In the data below, find each line that contains the word "computer" and copy it.

Data shown:
****************************************

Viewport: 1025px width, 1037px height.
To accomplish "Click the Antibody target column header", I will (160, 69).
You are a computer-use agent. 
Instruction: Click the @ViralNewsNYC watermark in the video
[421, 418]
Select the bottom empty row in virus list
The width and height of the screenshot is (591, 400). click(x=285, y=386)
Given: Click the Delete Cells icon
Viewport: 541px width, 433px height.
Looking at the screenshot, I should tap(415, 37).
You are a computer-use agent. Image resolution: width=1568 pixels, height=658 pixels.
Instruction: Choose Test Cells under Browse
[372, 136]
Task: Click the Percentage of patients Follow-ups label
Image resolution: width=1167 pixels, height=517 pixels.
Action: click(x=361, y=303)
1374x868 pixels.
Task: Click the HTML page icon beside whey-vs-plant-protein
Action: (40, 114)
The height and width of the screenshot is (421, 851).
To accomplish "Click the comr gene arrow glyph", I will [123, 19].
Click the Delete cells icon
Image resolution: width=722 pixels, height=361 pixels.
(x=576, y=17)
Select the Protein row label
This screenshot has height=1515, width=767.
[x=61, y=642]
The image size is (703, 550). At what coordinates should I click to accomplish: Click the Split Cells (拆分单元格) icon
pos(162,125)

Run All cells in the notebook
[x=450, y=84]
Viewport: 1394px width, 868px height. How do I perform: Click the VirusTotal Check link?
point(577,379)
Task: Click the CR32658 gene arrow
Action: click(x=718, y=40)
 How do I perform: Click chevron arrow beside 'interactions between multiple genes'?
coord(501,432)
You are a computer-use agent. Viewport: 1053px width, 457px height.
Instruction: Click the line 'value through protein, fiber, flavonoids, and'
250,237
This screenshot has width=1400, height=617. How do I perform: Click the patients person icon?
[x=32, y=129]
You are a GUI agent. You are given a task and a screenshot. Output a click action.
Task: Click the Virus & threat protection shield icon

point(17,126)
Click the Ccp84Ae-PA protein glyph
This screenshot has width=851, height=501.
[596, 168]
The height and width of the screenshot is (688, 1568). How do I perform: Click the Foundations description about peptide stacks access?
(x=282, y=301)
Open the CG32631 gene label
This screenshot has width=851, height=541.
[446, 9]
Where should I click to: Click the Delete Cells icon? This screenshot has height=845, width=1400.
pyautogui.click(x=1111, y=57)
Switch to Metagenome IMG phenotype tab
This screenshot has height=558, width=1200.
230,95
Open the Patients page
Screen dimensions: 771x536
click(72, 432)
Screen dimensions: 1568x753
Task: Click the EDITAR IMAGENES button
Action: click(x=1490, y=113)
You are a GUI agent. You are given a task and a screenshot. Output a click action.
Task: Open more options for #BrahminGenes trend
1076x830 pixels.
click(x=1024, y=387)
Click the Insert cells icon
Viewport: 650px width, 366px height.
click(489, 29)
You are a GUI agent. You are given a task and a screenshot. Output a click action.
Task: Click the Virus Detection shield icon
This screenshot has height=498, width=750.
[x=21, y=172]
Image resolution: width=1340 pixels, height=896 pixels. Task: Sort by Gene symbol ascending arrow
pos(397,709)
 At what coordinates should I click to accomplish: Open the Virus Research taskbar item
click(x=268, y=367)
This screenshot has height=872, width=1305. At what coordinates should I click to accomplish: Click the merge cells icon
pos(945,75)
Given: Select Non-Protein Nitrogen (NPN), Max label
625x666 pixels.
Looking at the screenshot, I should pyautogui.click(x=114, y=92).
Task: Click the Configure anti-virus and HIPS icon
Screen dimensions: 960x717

****************************************

Task response:
You are a computer-use agent. 
You are a computer-use agent. Image resolution: width=1568 pixels, height=658 pixels.
You are a computer-use agent. Viewport: 1053px width, 457px height.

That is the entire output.